Created in 2009, Bitcoin is a decentralised digital currency (cryptocurrency) that allows users to transfer funds anywhere, anytime. Its rapid increase in traction has inspired a generation of digital currencies, with well over 1000 in existence as of today. It currently sits at the #1 spot, having a market cap that’s almost quadruple that of its biggest competitor, Ethereum.
Just like Gold, there is only a finite amount of Bitcoin. You can’t just print more when you want to pay off your country’s debts or fake it in a run-down Colombian warehouse. Currently, there are just under seventeen million Bitcoins in circulation, with a maximum supply of 21,000,000.
Growing by more than 1300% in the last year, Bitcoin has attracted many sceptics who don’t see its appeal. So, Bitcoin: Worth the hype?
Issues with mass-adoption & real-world usage:
While intended to be used as a currency, Bitcoin is almost entirely used as a form of investment, as opposed to a replacement of traditional money. This is largely due to the rapid increase in price making it foolish to spend, but also in part due to a few speed-bumps that I’ll come to later.

* **EXERCISE AIM**:
Continue the article on Bitcoin, starting after its last sentence.

Rows from a dataset
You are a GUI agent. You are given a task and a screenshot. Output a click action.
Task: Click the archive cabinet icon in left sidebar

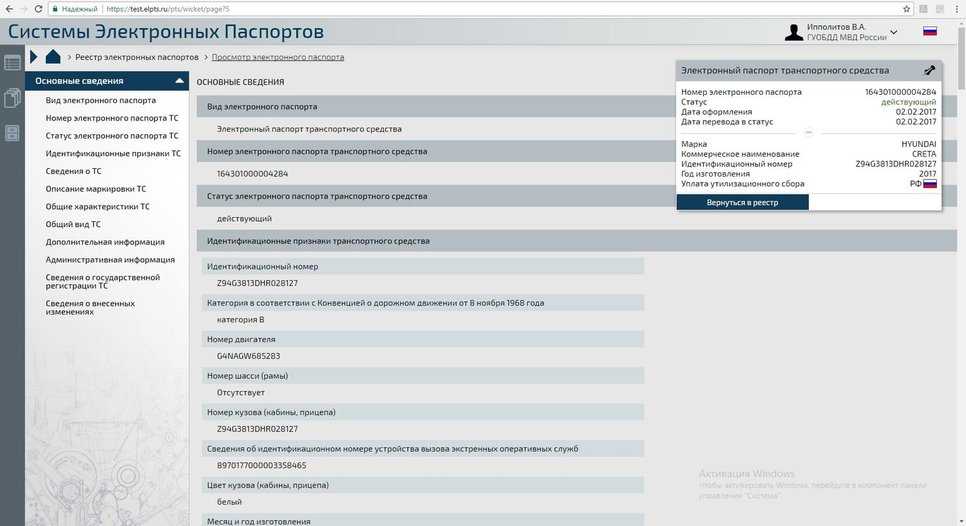point(12,133)
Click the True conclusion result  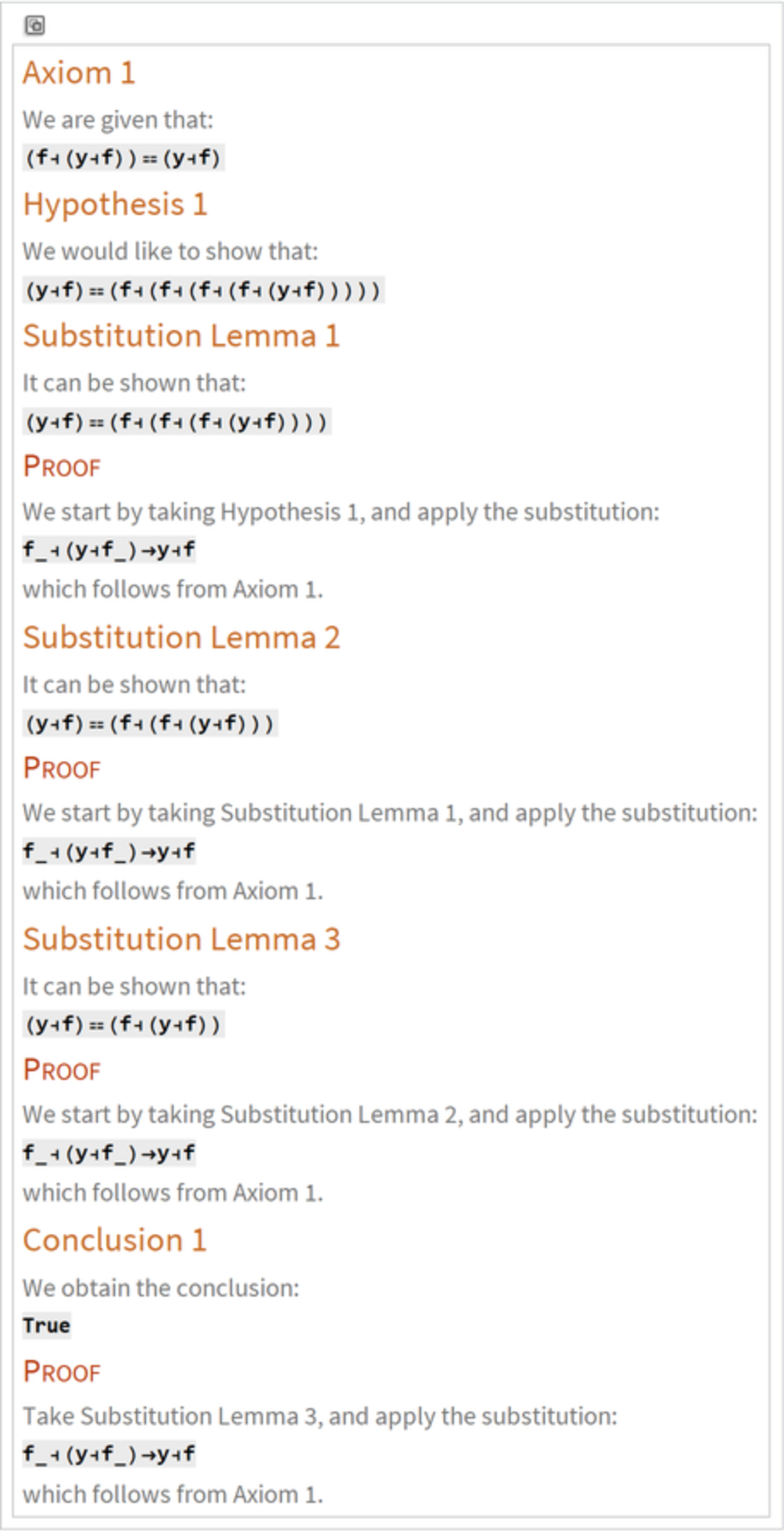46,1326
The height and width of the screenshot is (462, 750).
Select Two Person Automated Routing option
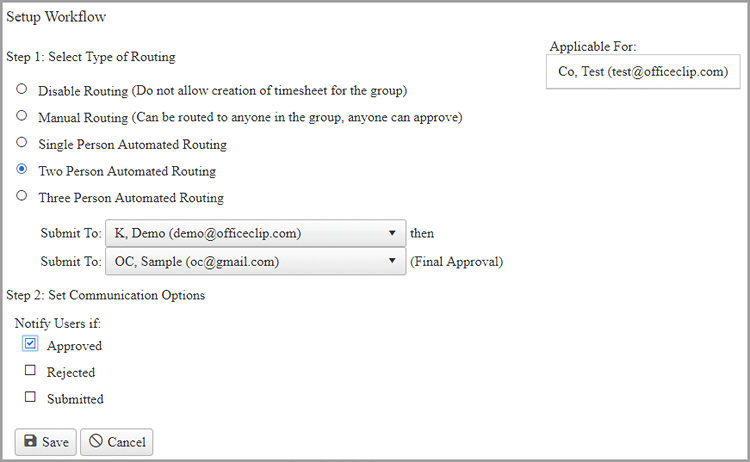(x=22, y=170)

* **RESPONSE FOR THIS EXERCISE**:
It’s because of this, that Bitcoin is unlikely to be viewed as a usable currency for a very, very long time. With a maximum supply of 21,000,000 Bitcoins, placing the total possible market-cap (Based on the current price) around $210 billion, there simply isn’t enough value for it to replace traditional fiat money. America’s GDP currently sits around $18.57 trillion, meaning that one Bitcoin would have to be valued at $884,285 just to match the US’ GDP. Let alone the rest of the world.
Bitcoin’s Transaction Fee:
Currently, the way that Bitcoin fees are currently calculated, the bigger the transaction, the bigger the fee is (Which is set in Bitcoin) meaning that a rapid increase in Bitcoin’s price can lead to absurdly high fees. Imagine going to pay for a coffee and finding out that it will cost you $14 instead of four because the fee is so high. By the same token, imagine looking back over your monthly spending and finding that the coffee you bought four weeks ago, in Bitcoin, would have been worth double if you had just held onto it for a little longer.
Bitcoin’s Transaction Time:
Due to the complexity of the Blockchain network, which ensures your transactions are secure and, more importantly real, transaction times with Bitcoin aren’t the best. Depending on the time of day, Bitcoin transactions can sometimes take hours.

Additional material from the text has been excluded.